Внутри мясной лавки: Джонни. Доктора!.. Воды!..

Помогавшие перенести в лавку Виллу уходят.

(Наклонясь к лежащему на полу Панно.) Панчо, как ты себя чувствуешь? Вилла. Не очень хорошо.

Несколько зевак постепенно собираются у входа в лавку. Глазеют. Джонни рвет рубаху на Панчо.

Находит на его груди медаль. Луч света падает на медаль. Вилла смотрит вокруг.

Джонни. Ты выздоровеешь...

Вилла (слабея, с бессмысленной улыбкой на лице). Ну, вот тебе.

Джонни, большие новости, — а? Убит Панчо Вилла.

Неплохая статья для газеты, а? Мне повезло, что ты оказался здесь в это время... Джонни. Успокойся... Не волнуйся...

Вилла (тяжело дыша). Смешно умирать в таком месте... В мясной лавке... Может, ты напишешь об этом как-нибудь получше. Джонни. Напишу, паренек.

Вилла. Джонни, окажи мне одну услугу. Джонни. Конечно.

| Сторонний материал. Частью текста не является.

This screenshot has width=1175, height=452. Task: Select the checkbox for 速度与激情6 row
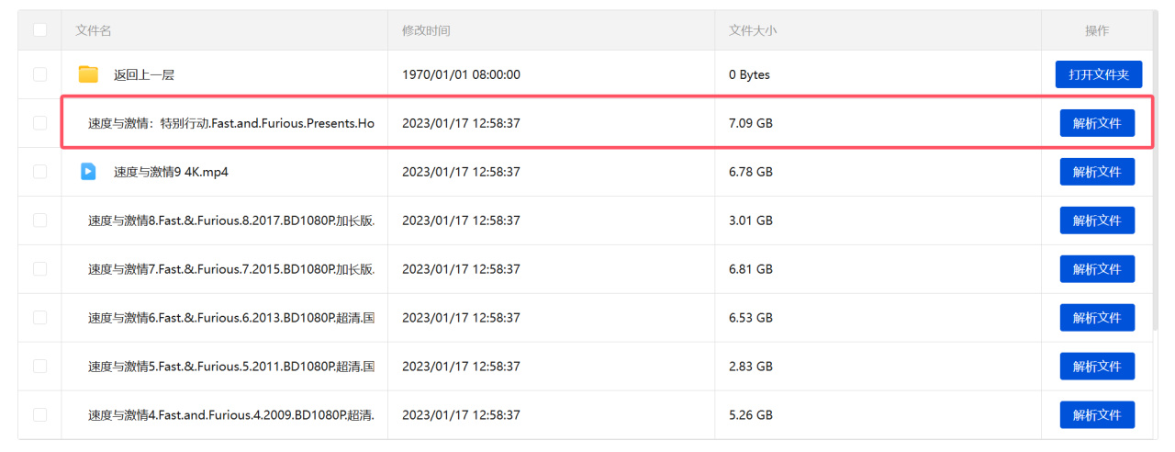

Вилла. Я читал о великих людях, что они перед смертью всегда что-нибудь говорят. А мне ничего не приходит в голову... Ты напиши сам... что-нибудь получше... а? Джонни. Я напишу, дружище.

Вилла (слабым голосом, но настойчиво). А что ты напишешь? Придумай сейчас, чтобы и я мог знать... Поскорей, пожалуйста...

Он задыхается. Джонни мокрой тряпкой вытирает влажную от пота голову Вилллы.

Джонни. Я напишу о том.... как на шее умирающего Панчо Виллы висела медаль, которая когда-то была поднесена ему за спасение Мексики.

Вилла (лицо его искажено гримасой смертельной боли. Говорит несколько разочарованно, - он думал, что будет сказано красивее). И о кольце... кольце Мадеро... (Протягивает палец.)

Джонни. Обязательно напишу и об этом. Вилла. Что еще?.. Я же хочу сам услышать...

Джонни (видит несколько зевак, столпившихся в дверях. Говорит тихо, как бы читая. Слезы падают из глаз). Из дальних и ближних селений, с севера и юга, пришли посмотреть на него, лежащего здесь... Пришли пеоны, любившие его. Они собрались в молчании. На улицах массы бедняков благоговейно становились на колени...

Вилла (в смертельной агонии. Улыбается). Вот это хорошо... И это все?

Джонни (в слезах). И вдруг, заглушая молитвы подавленных горем обожавших его людей, раздался надтреснутый голос старого менестреля, спутника Виллы во всех его героических походах... Вилла (теряя сознание, он близок к смерти). Что они поют?

Джонни (не обращая внимания на яркий полуденный свет). Волнующие звуки кукарача, боевого гимна виллистов, снова зазвенели в ночном воздухе... Затем внезапно воцарилось молчание.

Вилла (еле слышно). Джонни, выброси ночную рубашку... Розита... прости меня.... Ну... продолжай...

Джонни. Панчо Вилла говорил в последний раз... Толпой окружили они умирающего героя...

Вилла (почти мертв). Торопись, Джонни... Что я сказал?.. Джонни. Прощай, Мексика, — сказал Панчо Вилла. — Прости мне мои преступления. Помни, если я грешил против тебя, то только потому, что я горячо тебя любил. Вилла. Спасибо, Джонни. (Умирает.)

Задача-тема этой сцены: оправдание жизни героя в последний момент перед смертью. Сначала дается экспозиция сцены: Панчо принесли и положили на пол в мясной лавке, он осматривается, Джонни Сайке за ним ухаживает.

Завязка сцены дается просьбой Панчо: «Я читал о великих людях, что они перед смертью говорят что-нибудь... А Мне ничего не приходит в голову... Ты напиши сам». Дальше идет развитие сцены: Панчо понукает Джонни, настаивает, торопит, ждет, когда, наконец, Джонни скажет то, что наилучшим образом выразит его, Виллы, глубочайшие желания, мысли, чувства, то, что он сам хотел бы сказать перед смертью. Наконец, Джонни нашел эти слова, обращенные к Мексике, к родине, которую так любил Панчо. Последняя реплика Джонни «До свидания, Мексика» и ответ Виллы «Спасибо, Джонни» и составляют завершающий момент сцены, после которого идет развязка: смерть Виллы.